# Amazon SageMaker Ground Truth Demonstration for Generating Question and Answer pairs


1. [Introduction](#Introduction)
2. [Prerequisites](#Prerequisites)
    1. [Create a Work Team](#Create-Workteam)
    2. [IAM Role Set up](#IAM-role-set-up)
    3. [Prepare the data](#Prepare-the-data)
3. [Run a Ground Truth labeling job](#Run-a-Ground-Truth-labeling-job)
    1. [Specify Parameters for Labeling Job](#Specify-Labeling-Parameters)
    2. [Create the instruction template](#Create-the-instruction-template)
    3. [Create a Labeling Job](#Create-a-Labeling-Job)
    4. [Gather Human feedback through labeling portal](#Gather-human-feedback-through-labeling-portal)
    5. [Monitoring Labeling Job Status](#Monitoring-Labeling-Job-Status)
4. [Post Processing and Analysis of SageMaker GroundTruth Labeling Job Results](#Post-Processing-and-Analysis-of-SageMaker-Ground-Truth-Labeling-Job-Results)
    1. [Merging Worker Responses](#Merging-Worker-Responses-into-a-Consolidated-JSON-File)
    2. [Analyzing Time Spent on Labeling Tasks](#Analyzing-Time-Spent-on-Labeling-Tasks)
    3. [Consolidating Worker Responses and Output Manifest](#Consolidating-Worker-Responses-and-Output-Manifest)

## Introduction

This notebook guides you through the process of setting up a Human-in-the-Loop (HITL) workflow for Reinforcement Learning from Human Feedback (RLHF) using Amazon SageMaker Ground Truth's Question and Answer template.
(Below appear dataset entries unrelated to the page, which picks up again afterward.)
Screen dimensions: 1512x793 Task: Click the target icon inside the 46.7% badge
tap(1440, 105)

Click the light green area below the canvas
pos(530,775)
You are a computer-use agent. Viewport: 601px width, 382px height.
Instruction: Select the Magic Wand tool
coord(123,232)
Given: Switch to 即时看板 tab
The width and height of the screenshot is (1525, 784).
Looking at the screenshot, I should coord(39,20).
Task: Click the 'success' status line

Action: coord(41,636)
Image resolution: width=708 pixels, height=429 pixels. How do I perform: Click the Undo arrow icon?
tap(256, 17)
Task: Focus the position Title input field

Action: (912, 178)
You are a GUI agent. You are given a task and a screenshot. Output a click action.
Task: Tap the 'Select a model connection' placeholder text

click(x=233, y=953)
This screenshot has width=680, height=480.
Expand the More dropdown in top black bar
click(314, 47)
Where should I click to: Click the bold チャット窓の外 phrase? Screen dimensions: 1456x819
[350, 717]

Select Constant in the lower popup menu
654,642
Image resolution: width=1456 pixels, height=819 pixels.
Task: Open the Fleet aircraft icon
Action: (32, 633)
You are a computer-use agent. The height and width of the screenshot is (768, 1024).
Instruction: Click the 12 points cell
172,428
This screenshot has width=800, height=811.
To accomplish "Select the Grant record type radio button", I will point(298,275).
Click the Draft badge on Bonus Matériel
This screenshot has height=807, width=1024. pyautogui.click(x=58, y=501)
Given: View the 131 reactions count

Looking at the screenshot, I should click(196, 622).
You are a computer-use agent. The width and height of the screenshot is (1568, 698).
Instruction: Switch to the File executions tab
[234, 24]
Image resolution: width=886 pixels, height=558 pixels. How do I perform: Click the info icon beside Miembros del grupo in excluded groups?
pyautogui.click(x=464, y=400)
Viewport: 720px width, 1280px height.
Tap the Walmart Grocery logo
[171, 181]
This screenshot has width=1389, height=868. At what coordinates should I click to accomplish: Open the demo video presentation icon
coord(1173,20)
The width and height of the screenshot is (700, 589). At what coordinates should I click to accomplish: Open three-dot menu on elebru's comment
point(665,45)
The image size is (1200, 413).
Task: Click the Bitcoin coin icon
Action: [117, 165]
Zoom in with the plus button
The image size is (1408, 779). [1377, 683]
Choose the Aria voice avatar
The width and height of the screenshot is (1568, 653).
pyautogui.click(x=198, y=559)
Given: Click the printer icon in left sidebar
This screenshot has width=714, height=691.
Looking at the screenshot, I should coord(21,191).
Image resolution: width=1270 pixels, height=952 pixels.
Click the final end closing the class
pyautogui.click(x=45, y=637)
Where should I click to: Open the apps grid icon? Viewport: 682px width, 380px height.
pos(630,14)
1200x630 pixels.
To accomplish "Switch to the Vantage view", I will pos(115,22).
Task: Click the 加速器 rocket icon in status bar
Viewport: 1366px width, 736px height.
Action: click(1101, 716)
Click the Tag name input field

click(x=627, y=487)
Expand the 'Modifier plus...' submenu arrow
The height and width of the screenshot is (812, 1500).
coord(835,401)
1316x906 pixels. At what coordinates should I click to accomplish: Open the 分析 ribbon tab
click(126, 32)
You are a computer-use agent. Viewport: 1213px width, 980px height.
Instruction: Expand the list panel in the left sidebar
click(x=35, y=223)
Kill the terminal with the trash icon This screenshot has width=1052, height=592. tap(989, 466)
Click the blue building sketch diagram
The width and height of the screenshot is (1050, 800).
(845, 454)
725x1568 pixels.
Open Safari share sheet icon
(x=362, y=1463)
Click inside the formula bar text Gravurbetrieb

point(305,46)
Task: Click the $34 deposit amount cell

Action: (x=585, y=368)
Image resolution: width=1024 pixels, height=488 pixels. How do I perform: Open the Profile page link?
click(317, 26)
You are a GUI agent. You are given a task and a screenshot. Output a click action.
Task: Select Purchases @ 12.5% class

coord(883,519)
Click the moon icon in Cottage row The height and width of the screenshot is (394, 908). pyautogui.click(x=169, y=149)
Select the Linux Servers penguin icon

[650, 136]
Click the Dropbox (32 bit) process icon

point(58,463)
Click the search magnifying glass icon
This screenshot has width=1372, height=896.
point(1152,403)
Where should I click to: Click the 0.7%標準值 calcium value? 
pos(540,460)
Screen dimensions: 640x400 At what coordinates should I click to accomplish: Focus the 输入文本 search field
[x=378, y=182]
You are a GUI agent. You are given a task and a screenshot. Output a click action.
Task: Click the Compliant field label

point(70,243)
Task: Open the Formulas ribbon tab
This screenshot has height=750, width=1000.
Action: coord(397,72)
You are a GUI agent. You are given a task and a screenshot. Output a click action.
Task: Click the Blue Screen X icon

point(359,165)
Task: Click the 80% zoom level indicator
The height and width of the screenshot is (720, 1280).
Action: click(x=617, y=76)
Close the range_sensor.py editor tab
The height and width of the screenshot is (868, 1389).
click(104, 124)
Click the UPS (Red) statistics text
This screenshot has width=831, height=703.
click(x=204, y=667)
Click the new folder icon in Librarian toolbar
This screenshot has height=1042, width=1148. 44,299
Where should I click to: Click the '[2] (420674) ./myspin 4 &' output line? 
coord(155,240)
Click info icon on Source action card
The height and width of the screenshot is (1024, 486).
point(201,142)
This labeling UI is designed to facilitate human annotators in reading a text passage and generating questions and answers to build a Q&A demonstration dataset. This UI supports customizable text input and flexible question-answer generation, with options to create questions referencing entire passages or highlight specific text portions for targeted Q&A. The color-coded matching feature visually links questions to relevant text sections, enhancing the annotation process. 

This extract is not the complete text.